Coton du Burkina Faso : l’Inde, nouvel eldorado ou mirage commercial ?
Le Burkina Faso, deuxième producteur ouest-africain de coton, tente de briser sa dépendance aux marchés traditionnels en se tournant vers l’Inde. Une stratégie présentée comme une avancée majeure par les autorités de la transition, mais qui révèle surtout les limites structurelles d’une économie toujours prisonnière de son rôle de fournisseur de matières premières non transformées.
L’Inde, nouvelle cible pour l’or blanc burkinabè
Sans pouvoir transformer localement sa production cotonnière, le Burkina Faso mise sur la conquête de nouveaux marchés. Les responsables politiques misent sur l’Inde pour diversifier les débouchés de leur fibre, surnommée « l’or blanc ». Officiellement, cette initiative est saluée comme un succès diplomatique, mais elle illustre surtout l’incapacité persistante du pays à s’affranchir de son statut de simple exportateur de ressources brutes.
Cette démarche vise à réduire la dépendance vis-à-vis de la Chine, premier acheteur historique du coton burkinabè. Pourtant, ce changement de partenaire commercial ne résout en rien le cœur du problème : la quasi-absence de transformation locale de la production.
Plus de 90 % du coton exporté brut : un modèle économique dépassé
Le paradoxe est frappant : malgré son statut de pilier de la filière cotonnière en Afrique de l’Ouest, le Burkina Faso exporte plus de 90 % de sa production sans aucune transformation. Résultat, le pays enrichit les industries textiles étrangères, autrefois occidentales et désormais asiatiques, tout en important des vêtements finis à prix élevés.
Malgré les discours souverainistes portés par l’Alliance des États du Sahel (AES), le secteur cotonnier burkinabè reste ancré dans un modèle économique hérité de la colonisation. La promesse d’un nouveau débouché en Inde ne fait que retarder, une fois de plus, les investissements urgents dans les unités d’égrenage et de filature locales.
Des promesses d’industrialisation qui tardent à se concrétiser
À Bobo-Dioulasso, capitale économique du pays, les projets d’industrialisation et de valorisation locale du coton peinent à aboutir. Les obstacles sont nombreux : infrastructures énergétiques défaillantes, instabilité sécuritaire et fuite des capitaux étrangers, méfiants face à un climat des affaires incertain. L’Inde, elle-même puissance textile majeure et protectrice de ses propres producteurs, n’a aucun intérêt à financer des usines concurrentes au Burkina Faso. Son objectif ? S’approvisionner en matière première à bas coût.

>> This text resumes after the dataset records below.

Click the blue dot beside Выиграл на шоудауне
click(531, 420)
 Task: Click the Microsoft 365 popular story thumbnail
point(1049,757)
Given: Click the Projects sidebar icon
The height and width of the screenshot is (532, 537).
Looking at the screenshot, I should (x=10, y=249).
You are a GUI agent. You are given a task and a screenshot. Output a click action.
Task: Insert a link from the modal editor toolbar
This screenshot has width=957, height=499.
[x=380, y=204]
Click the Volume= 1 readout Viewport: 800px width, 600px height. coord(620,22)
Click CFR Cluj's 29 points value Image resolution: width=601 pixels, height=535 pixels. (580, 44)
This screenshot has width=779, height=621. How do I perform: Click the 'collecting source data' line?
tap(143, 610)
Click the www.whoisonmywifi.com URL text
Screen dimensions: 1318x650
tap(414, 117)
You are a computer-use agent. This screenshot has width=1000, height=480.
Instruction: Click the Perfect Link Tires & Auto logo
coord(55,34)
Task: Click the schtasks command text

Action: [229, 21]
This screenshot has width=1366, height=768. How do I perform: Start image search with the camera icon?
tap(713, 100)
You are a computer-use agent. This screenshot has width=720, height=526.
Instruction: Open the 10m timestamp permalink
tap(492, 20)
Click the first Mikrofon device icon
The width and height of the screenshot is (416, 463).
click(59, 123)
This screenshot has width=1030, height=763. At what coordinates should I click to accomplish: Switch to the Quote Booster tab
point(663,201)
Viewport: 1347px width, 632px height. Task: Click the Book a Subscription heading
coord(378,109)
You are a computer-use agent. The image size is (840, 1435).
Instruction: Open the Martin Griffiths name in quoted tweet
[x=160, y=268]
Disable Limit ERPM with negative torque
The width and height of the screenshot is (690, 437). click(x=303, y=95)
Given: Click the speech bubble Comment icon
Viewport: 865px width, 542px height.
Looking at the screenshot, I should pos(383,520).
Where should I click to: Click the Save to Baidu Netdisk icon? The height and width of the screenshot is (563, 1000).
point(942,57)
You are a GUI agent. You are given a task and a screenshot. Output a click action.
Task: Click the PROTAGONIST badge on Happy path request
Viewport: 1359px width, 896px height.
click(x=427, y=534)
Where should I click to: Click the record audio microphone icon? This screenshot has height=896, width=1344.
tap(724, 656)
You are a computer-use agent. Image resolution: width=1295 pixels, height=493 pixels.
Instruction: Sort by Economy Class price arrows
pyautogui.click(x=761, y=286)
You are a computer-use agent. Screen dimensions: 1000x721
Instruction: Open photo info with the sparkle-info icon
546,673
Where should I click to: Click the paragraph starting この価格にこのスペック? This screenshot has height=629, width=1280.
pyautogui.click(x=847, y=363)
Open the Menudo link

En privilégiant la recherche de nouveaux clients lointains, le gouvernement évite le débat essentiel : celui de la mise en place d’une véritable politique industrielle. Tant que le Burkina Faso ne prendra pas les mesures nécessaires pour financer sa propre chaîne de valeur et créer des emplois locaux, la diversification vers l’Inde ne restera qu’un leurre commercial, masquant une économie toujours dépendante de l’exportation de ses ressources naturelles.